Con parere di precontenzioso, contenuto nella Delibera n. 130 del 2 aprile 2025, il Consiglio dell’Autorità Nazionale Anticorruzione ha dettato presupposti e limiti delle clausole territoriali inserite nella lex specialis.
L’art. 108, co. 7 del Codice dei contratti, infatti, dispone che “Ai fini della tutela della libera concorrenza e della promozione del pluralismo degli operatori nel mercato, le procedure relative agli affidamenti di cui al Libro II, parte IV, possono prevedere, nel bando di gara, nell’avviso o nell’invito, criteri premiali atti a favorire la partecipazione delle piccole e medie imprese nella valutazione dell’offerta e a promuovere, per le prestazioni dipendenti dal principio di prossimità per la loro efficiente gestione, l’affidamento ad operatori economici con sede operativa nell’ambito territoriale di riferimento”.
Sul punto ANAC, richiamando un proprio precedente orientamento (Delibera n. 1/2024), ha ribadito come il d.lgs 36/2023 preveda sì la possibilità di introdurre clausole territoriali (clausole relative alla vicinanza delle sedi dell’operatore economico con il luogo di esecuzione del servizio) ma solo quali criteri premiali da valorizzare nell’offerta tecnica (art. 108) e non anche quale requisito di partecipazione.

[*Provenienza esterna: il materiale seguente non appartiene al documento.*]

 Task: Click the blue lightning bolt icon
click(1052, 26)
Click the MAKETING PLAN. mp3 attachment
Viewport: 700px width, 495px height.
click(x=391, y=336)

In tal senso depongono infatti sia i principi codicistici (artt. 3, 4 e 10) sia le disposizioni sui requisiti di partecipazione (art. 100), che richiedono di tenere conto della necessità di garantire la massima apertura al mercato.
A ciò poi si è aggiunto come il Consiglio di Stato, sin dalla sentenza n. 5513/2021, abbia precisato come “nell’ambito delle procedure di affidamento da aggiudicarsi col criterio dell’offerta economicamente più vantaggiosa, la scelta dei criteri di valutazione delle offerte operata dalla stazione appaltante, ivi compreso il peso da attribuire a singoli elementi, specificamente indicati nella lex specialis, è espressione dell’ampia discrezionalità attribuitale dalla legge per meglio perseguire l’interesse pubblico, come tale sindacabile in sede di legittimità solo allorché sia manifestamente illogica, abnorme ed irragionevole e i criteri non siano trasparenti ed intellegibili”
Alla luce dei suddetti principi dunque Il Consiglio dell’Autorità ha potuto concludere che “la condotta della stazione appaltante risulta corretta alla luce dei principi per cui da un lato le c.d. clausole territoriali, come nel caso di specie, sono legittime laddove non costituiscono requisiti di partecipazione, ma criteri di valutazione dell’offerta, e del principio per cui la scelta di tali criteri è rimessa alla discrezionalità della stazione appaltante, sindacabile solo in caso di palese illogicità, incongruità o irrazionalità dei criteri adottati, circostanza che invece non risulta sussistere nel caso di specie.”.